Work here includes modification of website navigation, page size (speed), copy and design to maximise the number of people that will see your businesses core offer(s).
Analysis of your website statistics will determine where potential customers are going within the website. This data can be used to determine what pages require improving and what pages could be left alone (or in some cases deleted altogether.)
Fundamentally, this section involves doing what you can to get more people to see what it is you built your website for in the first place.
This could be anything from trying to drive more people to sign up for a newsletter through to viewing a range of products/services that your business offers.

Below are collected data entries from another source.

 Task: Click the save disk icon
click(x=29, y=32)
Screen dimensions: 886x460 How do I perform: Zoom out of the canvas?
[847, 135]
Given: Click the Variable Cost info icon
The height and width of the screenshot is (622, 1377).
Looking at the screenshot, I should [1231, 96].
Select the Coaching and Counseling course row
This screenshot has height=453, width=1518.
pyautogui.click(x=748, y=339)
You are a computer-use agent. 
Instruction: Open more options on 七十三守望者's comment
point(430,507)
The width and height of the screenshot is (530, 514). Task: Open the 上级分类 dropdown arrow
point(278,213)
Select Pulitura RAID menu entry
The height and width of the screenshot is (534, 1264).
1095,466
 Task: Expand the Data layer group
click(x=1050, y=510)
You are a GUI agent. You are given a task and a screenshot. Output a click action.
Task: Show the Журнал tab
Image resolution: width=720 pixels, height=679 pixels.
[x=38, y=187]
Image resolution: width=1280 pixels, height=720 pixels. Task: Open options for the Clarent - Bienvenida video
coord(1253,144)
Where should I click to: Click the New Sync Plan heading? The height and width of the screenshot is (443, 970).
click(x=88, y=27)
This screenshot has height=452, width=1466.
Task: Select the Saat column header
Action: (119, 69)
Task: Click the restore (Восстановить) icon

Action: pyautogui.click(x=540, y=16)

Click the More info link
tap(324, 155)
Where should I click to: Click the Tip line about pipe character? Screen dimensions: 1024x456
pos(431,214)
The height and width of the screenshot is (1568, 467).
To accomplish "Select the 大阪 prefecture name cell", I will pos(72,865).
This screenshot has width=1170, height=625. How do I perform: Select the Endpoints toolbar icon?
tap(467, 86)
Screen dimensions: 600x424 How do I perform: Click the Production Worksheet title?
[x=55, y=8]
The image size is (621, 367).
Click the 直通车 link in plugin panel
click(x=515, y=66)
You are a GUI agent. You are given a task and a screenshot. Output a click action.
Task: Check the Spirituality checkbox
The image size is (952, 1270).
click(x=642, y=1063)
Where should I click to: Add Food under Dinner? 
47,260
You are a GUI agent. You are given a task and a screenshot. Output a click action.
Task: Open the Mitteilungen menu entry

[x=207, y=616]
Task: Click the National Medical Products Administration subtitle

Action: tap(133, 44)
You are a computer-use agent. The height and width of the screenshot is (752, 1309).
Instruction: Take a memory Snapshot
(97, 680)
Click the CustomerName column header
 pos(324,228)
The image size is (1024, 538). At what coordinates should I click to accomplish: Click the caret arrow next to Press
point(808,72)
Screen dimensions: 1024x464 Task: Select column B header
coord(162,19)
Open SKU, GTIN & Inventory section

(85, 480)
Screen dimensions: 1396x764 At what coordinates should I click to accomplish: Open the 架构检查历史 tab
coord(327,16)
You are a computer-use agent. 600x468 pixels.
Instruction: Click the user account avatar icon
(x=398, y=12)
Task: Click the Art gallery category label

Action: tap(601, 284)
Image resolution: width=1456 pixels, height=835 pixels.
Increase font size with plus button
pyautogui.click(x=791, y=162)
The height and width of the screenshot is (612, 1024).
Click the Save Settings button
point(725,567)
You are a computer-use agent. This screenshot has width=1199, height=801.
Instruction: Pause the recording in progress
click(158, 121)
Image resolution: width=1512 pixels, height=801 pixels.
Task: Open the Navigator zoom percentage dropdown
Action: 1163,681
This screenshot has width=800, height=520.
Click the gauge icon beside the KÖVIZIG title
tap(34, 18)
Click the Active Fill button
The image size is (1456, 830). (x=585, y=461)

3. Are you getting enough potential customers engaged in the sales process? Do you have enough enquiries?
This is one of the more critical areas for review.
Here you are trying to get more website users to move from 'just browsing' to being actively engaged with your business. That is to call your 1800 number, fill in an enquiry form or view the various products/services you have on offer.
This could include things like modifying the 'product' (or service) copy for Search Engines, re-designing e-commerce forms to be easier (and quicker) to fill in, improving the forms 'call to action', better placement of contact information etc...
Installing external functionality to move people to or engage people in your offer is also an option.
Some time back I discovered a brilliant platform that does just that called LivePerson (or the opensource version, PHPLive) which can both push potential customers to the 'offer' and more importantly, prompt people to engage in the quoting/buying process as soon as they enter your website.
4. Are you converting as many leads as your business is capable of?
Improvement in this area will cover everything from ensuring that the quality of leads (in the case of a sales driven website) getting to the sales people is high through to making sure that each and every lead is promptly addressed, given to the relevant sales person and most importantly, entered into the system for follow up.
Once again, technologies like LivePerson and PHPLive will help close more sales.
Analysis of your websites stats would help determine which type of customer generated more sales and therefore allow you to modify various marketing programs, website copy/design etc... as appropriate.
Importantly for this section, you need also review 'non website factors that contribute to helping or harming the sales/conversion process.
I once provided some advice for a very large business in the 'moving' sector that was getting a strong volume of leads but not converting as many of these as they would have liked.
The problem boiled down to 1 fundamental issue... poor management of the leads coming from the website.
Here leads were often getting lost (they were printed out by reception and handed on paper to the sales staff) and in the main were not being addressed in a quick enough fashion (what worked for the offline business wasn't working online where quicker, more nimble competitors were responding in 'web time'.)
3 things I suggested ended up contributing to an approx. 500% increase in sales for this business.
- All leads from the website were automatically submitted to a Customer Relationship Management (CRM) system.
- All leads from the website were to be responded to within 24 hours of them being received.
- Casual staff were employed to work weekends such that leads received on a Saturday (where almost 50% of leads come from in the moving space) were addressed shortly after they were submitted.
The above 4 area's are constantly repeated as you gather data from your websites statistics, SEO, SEM, customer feedback, marketing performance and competitor analysis... 'Feedback Loops'.
Importantly by improving each of these 4 marketing touch points, even incrementally, you should see a profound improvement in volume of leads/enquiries from your website marketing efforts... and hopefully therefore in actual sales, membership subscriptions or service contracts (or whatever you would define as a 'conversion' from your website.)